Chloe Meredith, Reporter

You’ve probably heard Chris Brown or Justin Bieber’s new songs on the radio, or raved over Vanessa Hudgens or the Jenners’ outfits. Even if you personally don’t follow a celebrity closely, chances are you know about them through the radio, television, or social media.

You’ve probably also heard of the not-so-cool things they’ve done, but overlooked it since their music is “just too good” or their outfits are “just too cute.” I am left wondering why society is continuing to follow and provide careers to celebrities that don’t deserve it.

The one that baffles me the most is Chris Brown. I honestly find the fact that Brown is able to maintain a successful career in music appalling. It appears that his fans have conveniently forgotten his assault on his then-girlfriend Rihanna in 2009. Not only did he repeatedly beat, bite, and restrict her breathing, he threatened to kill her. If this seems graphic, imagine how the victim, Rihanna, felt. To make matters worse, he got her beaten face tattooed on his neck. Although it was six years ago, it’s not that hard to forget due to his continued pattern of assault, just recently being charged with assault on a woman at the Palms Hotel on Jan. 2. If that isn’t enough to convince you he is one of the most problematic celebrities of all time, the mother of his child is making serious allegations that their children developed asthma from secondhand smoke from Brown. How some people can even listen to and buy his music despite his constant abuse is beside me.
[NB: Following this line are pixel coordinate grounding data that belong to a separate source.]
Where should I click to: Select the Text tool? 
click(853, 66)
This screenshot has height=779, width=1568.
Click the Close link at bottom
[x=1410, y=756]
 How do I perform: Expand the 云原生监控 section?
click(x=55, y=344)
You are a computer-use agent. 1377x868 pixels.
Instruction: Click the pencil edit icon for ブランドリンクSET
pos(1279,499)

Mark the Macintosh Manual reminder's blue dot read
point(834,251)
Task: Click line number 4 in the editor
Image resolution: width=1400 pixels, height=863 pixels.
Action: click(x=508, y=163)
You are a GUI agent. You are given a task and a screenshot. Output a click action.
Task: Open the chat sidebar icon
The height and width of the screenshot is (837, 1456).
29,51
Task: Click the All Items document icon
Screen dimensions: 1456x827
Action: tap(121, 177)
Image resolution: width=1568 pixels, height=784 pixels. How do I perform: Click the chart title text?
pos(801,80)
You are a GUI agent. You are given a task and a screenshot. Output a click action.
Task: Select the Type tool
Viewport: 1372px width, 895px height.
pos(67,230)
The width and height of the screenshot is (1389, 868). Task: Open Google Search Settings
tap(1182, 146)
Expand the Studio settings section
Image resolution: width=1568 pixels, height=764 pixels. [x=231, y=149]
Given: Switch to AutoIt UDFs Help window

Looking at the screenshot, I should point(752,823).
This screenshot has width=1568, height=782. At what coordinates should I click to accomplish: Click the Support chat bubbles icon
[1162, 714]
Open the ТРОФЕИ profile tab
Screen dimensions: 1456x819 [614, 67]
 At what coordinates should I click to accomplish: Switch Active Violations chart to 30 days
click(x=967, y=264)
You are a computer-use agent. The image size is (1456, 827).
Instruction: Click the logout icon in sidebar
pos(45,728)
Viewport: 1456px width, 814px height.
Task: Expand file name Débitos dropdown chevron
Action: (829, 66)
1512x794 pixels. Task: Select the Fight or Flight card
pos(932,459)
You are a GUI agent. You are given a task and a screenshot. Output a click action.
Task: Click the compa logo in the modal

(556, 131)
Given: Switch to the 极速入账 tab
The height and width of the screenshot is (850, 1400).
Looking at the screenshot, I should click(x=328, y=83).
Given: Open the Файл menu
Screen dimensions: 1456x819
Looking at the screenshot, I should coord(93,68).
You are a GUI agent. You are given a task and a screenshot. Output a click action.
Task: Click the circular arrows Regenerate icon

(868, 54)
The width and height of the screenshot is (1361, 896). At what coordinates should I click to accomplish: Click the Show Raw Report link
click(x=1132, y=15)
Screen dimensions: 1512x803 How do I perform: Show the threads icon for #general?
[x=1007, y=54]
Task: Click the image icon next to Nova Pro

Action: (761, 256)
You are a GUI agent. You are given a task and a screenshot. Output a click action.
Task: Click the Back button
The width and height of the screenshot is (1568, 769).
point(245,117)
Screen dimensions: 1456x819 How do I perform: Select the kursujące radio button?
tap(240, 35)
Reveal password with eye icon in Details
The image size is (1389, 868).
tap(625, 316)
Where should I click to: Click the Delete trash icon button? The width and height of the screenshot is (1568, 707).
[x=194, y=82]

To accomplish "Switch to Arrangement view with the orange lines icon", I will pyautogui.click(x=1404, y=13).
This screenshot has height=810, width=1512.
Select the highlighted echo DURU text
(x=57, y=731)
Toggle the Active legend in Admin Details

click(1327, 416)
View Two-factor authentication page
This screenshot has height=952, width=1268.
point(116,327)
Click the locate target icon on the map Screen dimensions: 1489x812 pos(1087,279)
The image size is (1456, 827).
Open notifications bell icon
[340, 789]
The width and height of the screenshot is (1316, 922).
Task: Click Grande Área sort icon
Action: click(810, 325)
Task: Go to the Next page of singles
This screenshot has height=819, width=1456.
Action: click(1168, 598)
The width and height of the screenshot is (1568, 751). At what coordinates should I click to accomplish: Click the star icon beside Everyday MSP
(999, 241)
I also don’t understand how Justin Bieber’s comeback from not releasing a single in over three years is gaining such popularity and praise. Have we really forgotten the three years filled with disgusting acts against property, animals, and human beings? One of these things included spitting on fans and laughing about it with his friends on the balcony above. The thing is, though, society has already heard of all of the bad things Bieber has done, so why is society accepting him with open arms? He has never once apologized for any of his actions, which is evidence he is still problematic? Now he is topping the charts just because he was able to get talented and unproblematic musical artists to write songs and dj for him. All he has done is provide a voice, and now he’s worthy of our time?

The worst thing about about Vanessa Hudgens and the Jenners’ problematic tendencies is that not only does America shrug them off, they see them as fashion. If it’s not ringing a bell, I’m talking about the cultural appropriation in their outfits. Cultural appropriation is the adaption of a trait from one culture to another culture for fashion or costume purposes, which is highly offensive and wrong, due to the history of oppression minorities have faced, just to have more things they value taken away. Despite having many Indians, Native Americans, Muslim, Africans, blacks, and others speak out against cultural appropriation, Americans still do it to this day and refuse to admit that it is wrong. Traditional cultural clothing and jewelry holds meaning to a culture and by taking a style to make it your own, is not okay. Hudgens has repeatedly appropriated Indian culture by wearing the bindi and the Native American culture by wearing headdresses. Kendall Jenner has appropriated Indian culture by wearing traditional Indian jewelry for “fashion.” Coachella is not the place for you to wear “cute” things from other cultures, when it is a known fact how offensive this is. Kylie Jenner has also repeatedly appropriated black culture by wearing dreads and cornrows.

By buying their products or liking their posts, you are providing support for these problematic celebrities. Don’t get me wrong, there are more problematic celebrities than these select few, so look at these examples and find more yourself. Stand up for what is right, not what is cool or in style. Abuse is never cool and cultural appropriation is never in style. Let’s not provide these problematic celebrities with the millions they don’t deserve.